“I want the bow.” That instruction came to Silvia Venturini Fendi from Karl Lagerfeld on Monday, the day before his death. Backstage after showing her and Lagerfeld’s beautiful Fendi collection, the last of their long-term collaboration, Venturini Fendi was emotional as she greeted well-wishers; she had known Lagerfeld up-close for most of her life. He started working with her mother and aunts at Fendi in 1965, a record for collaborative longevity and excellence that will never be approached. Her comments confirmed that which many who knew Karl had long assumed: If he couldn’t live forever, he would go engaged in the most important thing in the world to him — work.
Lagerfeld was fully engaged until the end and planned to attend the show. “He was supposed to come. We organized everything for him to be here,” Venturini Fendi said. “This collection made him live longer. Because we had been working a lot.”
It showed. Over the years Lagerfeld took Fendi in numerous directions, most recently, one that infused high polish with a sporty attitude. He achieved this mood via intricate cuts, layerings and working with remarkable materials, the fruits of Fendi’s incredible research and development. He would bring it all together ingeniously, the complications of construction belied by an inviting visual ease. That was the case here, in a collection that radiated relaxed authority.

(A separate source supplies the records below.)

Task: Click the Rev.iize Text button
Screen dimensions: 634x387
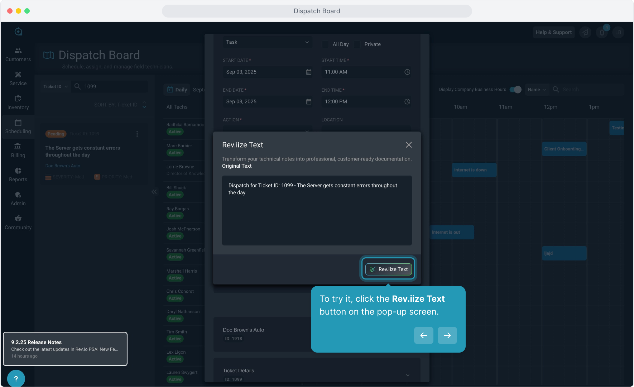Action: coord(388,269)
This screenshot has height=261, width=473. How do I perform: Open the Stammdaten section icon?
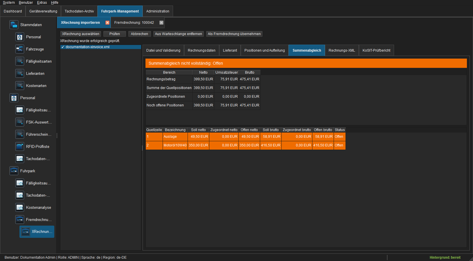(x=14, y=25)
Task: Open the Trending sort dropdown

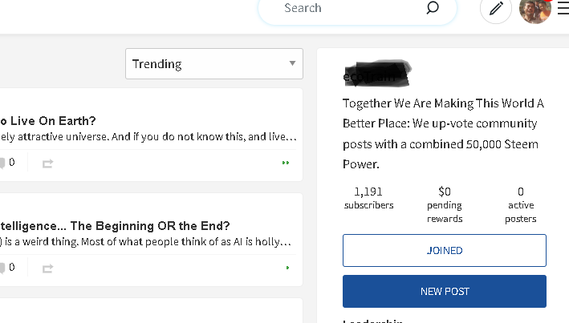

The collection highlighted the single item most closely associated with Lagerfeld himself — the crisp, buttoned-up shirt collar. Whether he initiated that motif or Venturini Fendi encouraged it, the homage element felt neither maudlin nor fussy. Rather, it played perfectly into the mood of smart sportif. First look out: cocoa-hued miniskirt suit with double-breasted jacket with white “shadow piping” on the ample pockets and one side of the notched collar, over a white shirt punctuated with a stark bow at the neck, as per Lagerfeld’s mandate. In addition to the shirt, this look introduced two other themes, tailoring and a mostly neutral palette, that would unify the diverse lineup.

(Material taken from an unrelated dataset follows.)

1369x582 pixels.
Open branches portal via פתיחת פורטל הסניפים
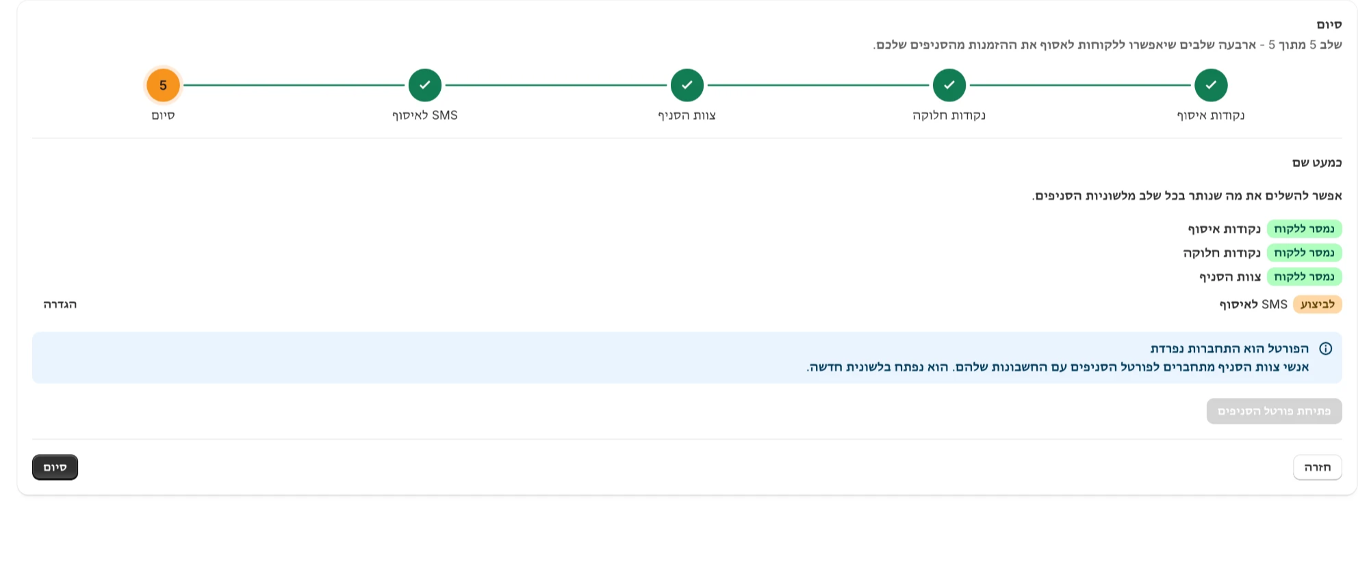coord(1275,411)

Tailoring came both relaxed and lady-fied; the former often in men’s wear-derived coats and jackets, the latter in curvier silhouettes, some built on pagoda shoulders. Throughout, the shirt got a serious workout. It appeared in numerous incarnations: its most classic form, crisp white cotton, tucked into trousers; under lean, sleeveless dresses; with fluid asymmetric pleated skirts; as a sheer aqua shirtdress over printed second-skin underpinning. This and several looks had soft sashes, worn half undone and tied in back into Karl’s bows. Throughout, Lagerfeld went back and forth between flou and body-con, the latter at its freshest in athletic-inspired mesh, including leather mesh. Either way, the clothes looked great.

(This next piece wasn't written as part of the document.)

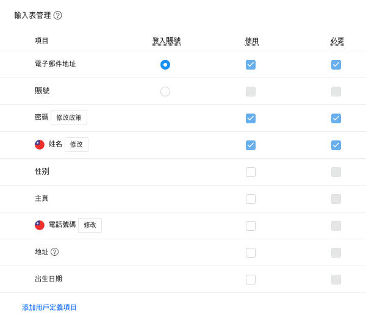Click Taiwan flag icon beside 電話號碼

[x=40, y=225]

As for fur, it was conspicuous by its dearth. Of course, there were some coats, including a sporty shirttail version, and numerous hats and bags. But given that this was a fall Fendi collection, the fact that Lagerfeld and Venturini Fendi paid it so little attention couldn’t be missed, even though the house started some time ago to shift its focus from being the world’s most luxe fur house to a full ready-to-wear and couture house. “Of course, I live in real life and so I’m interested about [the growing antifur sentiment], very much interested…” Venturini Fendi told WWD last year. “I’m very confident in the new technologies, so we will see. We are open to investigating [adapting Fendi technologies to non-fur products]; Fendi has been always very democratic.”
Democratic — depends upon your interpretation of the word. Ultra chic and ultra current — absolutely, having spent the last half-century-plus under the creative watch of the man who possessed, among many other gifts, a genius at sensing the cultural moment and responding to it with bravado and high style. He did just that here. Backstage, Venturini Fendi was sad at her great loss, but pleased to have realized his final vision for Fendi. “Karl would like it,” she said, blinking back a tear.